しかし、現在はもはや「Made in Japan」で今後の繁栄を描くことはできません。輸出大国というモデルで日本が栄えることには限界が来ています。かつて、日本が「世界の工場」と言われた時代は、神戸港、横浜港、東京港のコンテナ取扱個数は、いずれも世界ランキングベスト20の中に入っていました。しかし、現在は見る影もありません。東京港が29位で、横浜港は54位、神戸港は57位です。

では、「Made by Japan」。日本によって作られることが高く評価される、そういう時代かというと、そうでもありません。日本のブランドが世界で評価を得ていることは事実ですが、分野によっては中国や韓国などとの競合が多く「Made by」だけでは特徴が出しにくくなっていると指摘されています。

そこで渋澤さんは、「Made with Japan」。これが2020年から再び日本が繁栄の時代を迎えるための大切な心得であり、国家戦略でないかと言っておられます。渋澤さんは、例えば日本人のモノづくりの「匠(たくみ)の技」を用いて、現地の国の人材や素材を活用して「共創」する(共に創る)こと、これが「Made with Japan」の概念と説明しています。

2020年の東京オリンピックでも、日本が世界を「おもてなし」するだけでは不十分だそうです。「おもてなし」ということは、相手をお客様扱いするということになります。つまり他人だということです。パートナーではありませんと。一方、2020年東京オリンピックが「Made with Japan」というメッセージをしっかりと世界に伝え、時代の象徴になれば、日本の将来は明るいと言っておられます。

世界が自国第一主義の時代に突入しても、「Made with Japan」であれば、世界の国々にとって日本は自国を脅かす存在ではなく、「共創」するパートナーであるという立場を持つと述べられています。

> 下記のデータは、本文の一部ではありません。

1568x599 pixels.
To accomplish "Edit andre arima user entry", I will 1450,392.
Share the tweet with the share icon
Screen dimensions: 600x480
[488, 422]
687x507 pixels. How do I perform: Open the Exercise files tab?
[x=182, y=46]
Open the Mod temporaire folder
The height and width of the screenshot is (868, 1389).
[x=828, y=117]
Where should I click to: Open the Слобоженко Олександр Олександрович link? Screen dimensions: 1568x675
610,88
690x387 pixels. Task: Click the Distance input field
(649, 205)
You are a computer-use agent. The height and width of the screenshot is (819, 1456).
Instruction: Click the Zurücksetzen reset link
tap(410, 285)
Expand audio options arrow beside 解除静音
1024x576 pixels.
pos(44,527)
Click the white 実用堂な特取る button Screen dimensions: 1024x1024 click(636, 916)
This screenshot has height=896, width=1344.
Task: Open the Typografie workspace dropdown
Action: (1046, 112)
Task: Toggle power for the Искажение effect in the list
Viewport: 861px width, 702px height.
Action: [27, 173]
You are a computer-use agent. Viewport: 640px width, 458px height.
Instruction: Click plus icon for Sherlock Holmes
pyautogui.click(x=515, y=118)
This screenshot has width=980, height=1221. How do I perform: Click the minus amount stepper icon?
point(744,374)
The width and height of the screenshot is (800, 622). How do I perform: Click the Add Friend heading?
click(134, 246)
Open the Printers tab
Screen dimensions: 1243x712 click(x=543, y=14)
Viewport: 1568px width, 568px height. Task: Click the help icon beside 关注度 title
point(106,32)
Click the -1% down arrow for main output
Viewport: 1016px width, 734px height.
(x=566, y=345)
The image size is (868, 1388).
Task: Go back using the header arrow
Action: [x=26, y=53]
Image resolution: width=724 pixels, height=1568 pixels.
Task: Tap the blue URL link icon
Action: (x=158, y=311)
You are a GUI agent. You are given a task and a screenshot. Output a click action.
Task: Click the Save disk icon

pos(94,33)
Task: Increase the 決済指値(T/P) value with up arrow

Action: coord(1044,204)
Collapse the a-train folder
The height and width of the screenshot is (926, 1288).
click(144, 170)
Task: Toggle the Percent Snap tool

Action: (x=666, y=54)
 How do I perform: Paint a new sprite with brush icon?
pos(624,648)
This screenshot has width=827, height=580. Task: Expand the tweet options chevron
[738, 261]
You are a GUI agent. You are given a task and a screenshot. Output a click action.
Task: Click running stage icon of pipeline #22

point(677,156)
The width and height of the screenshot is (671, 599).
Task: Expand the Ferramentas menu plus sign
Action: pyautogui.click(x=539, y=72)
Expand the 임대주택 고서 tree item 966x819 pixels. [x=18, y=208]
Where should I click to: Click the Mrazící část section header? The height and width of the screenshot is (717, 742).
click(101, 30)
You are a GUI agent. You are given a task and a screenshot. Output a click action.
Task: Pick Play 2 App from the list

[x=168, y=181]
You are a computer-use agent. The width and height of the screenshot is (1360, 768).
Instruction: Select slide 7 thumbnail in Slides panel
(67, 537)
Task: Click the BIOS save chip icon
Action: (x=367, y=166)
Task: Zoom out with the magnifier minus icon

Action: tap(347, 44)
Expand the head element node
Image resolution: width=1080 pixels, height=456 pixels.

確かに「Made with Japan」は、大きなヒントになる概念かもしれません。国と国との間に必要なのは、橋を架けることであって、壁を作ることではありません。特に、社会の分断が進み自己利益中心の世界になってきている昨今、あえて日本はその反対の概念を行くというのは、日本の国家戦略としても、また先進国が果たすべき責任という面からも、大事なことかもしれません。